■ Activity:
Would you write out the records below exactly as given?
┌────────
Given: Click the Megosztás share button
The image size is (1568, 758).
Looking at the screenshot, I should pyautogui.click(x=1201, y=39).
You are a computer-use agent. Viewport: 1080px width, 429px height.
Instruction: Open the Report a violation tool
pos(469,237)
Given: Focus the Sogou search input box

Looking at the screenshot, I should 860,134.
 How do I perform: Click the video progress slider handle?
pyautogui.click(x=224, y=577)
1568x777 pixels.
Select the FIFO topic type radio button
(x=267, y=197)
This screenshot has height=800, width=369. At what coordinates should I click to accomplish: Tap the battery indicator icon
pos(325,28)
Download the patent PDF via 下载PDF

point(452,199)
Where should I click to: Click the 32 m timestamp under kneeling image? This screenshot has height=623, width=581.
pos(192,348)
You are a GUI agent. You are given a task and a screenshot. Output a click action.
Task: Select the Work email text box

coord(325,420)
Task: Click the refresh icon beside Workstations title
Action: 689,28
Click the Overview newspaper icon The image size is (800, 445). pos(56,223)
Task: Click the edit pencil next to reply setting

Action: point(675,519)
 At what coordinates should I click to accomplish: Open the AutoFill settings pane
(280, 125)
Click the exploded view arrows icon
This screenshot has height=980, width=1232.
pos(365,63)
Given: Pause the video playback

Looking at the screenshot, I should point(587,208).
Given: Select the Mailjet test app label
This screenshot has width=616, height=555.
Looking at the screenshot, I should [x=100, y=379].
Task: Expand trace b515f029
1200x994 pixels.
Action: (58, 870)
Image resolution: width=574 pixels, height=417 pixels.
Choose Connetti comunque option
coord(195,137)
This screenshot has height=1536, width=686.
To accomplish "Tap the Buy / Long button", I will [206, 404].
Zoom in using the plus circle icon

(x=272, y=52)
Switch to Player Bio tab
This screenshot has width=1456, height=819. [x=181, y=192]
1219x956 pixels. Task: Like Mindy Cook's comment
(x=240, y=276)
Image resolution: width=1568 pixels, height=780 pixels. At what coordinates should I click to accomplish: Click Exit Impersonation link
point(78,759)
└────────
■ Solved problem:
Given: Click the Megosztás share button
The image size is (1568, 758).
Looking at the screenshot, I should pyautogui.click(x=1201, y=39).
You are a computer-use agent. Viewport: 1080px width, 429px height.
Instruction: Open the Report a violation tool
pos(469,237)
Given: Focus the Sogou search input box

Looking at the screenshot, I should 860,134.
 How do I perform: Click the video progress slider handle?
pyautogui.click(x=224, y=577)
1568x777 pixels.
Select the FIFO topic type radio button
(x=267, y=197)
This screenshot has height=800, width=369. At what coordinates should I click to accomplish: Tap the battery indicator icon
pos(325,28)
Download the patent PDF via 下载PDF

point(452,199)
Where should I click to: Click the 32 m timestamp under kneeling image? This screenshot has height=623, width=581.
pos(192,348)
You are a GUI agent. You are given a task and a screenshot. Output a click action.
Task: Select the Work email text box

coord(325,420)
Task: Click the refresh icon beside Workstations title
Action: 689,28
Click the Overview newspaper icon The image size is (800, 445). pos(56,223)
Task: Click the edit pencil next to reply setting

Action: point(675,519)
 At what coordinates should I click to accomplish: Open the AutoFill settings pane
(280, 125)
Click the exploded view arrows icon
This screenshot has height=980, width=1232.
pos(365,63)
Given: Pause the video playback

Looking at the screenshot, I should point(587,208).
Given: Select the Mailjet test app label
This screenshot has width=616, height=555.
Looking at the screenshot, I should [x=100, y=379].
Task: Expand trace b515f029
1200x994 pixels.
Action: (58, 870)
Image resolution: width=574 pixels, height=417 pixels.
Choose Connetti comunque option
coord(195,137)
This screenshot has height=1536, width=686.
To accomplish "Tap the Buy / Long button", I will [206, 404].
Zoom in using the plus circle icon

(x=272, y=52)
Switch to Player Bio tab
This screenshot has width=1456, height=819. [x=181, y=192]
1219x956 pixels. Task: Like Mindy Cook's comment
(x=240, y=276)
Image resolution: width=1568 pixels, height=780 pixels. At what coordinates should I click to accomplish: Click Exit Impersonation link
point(78,759)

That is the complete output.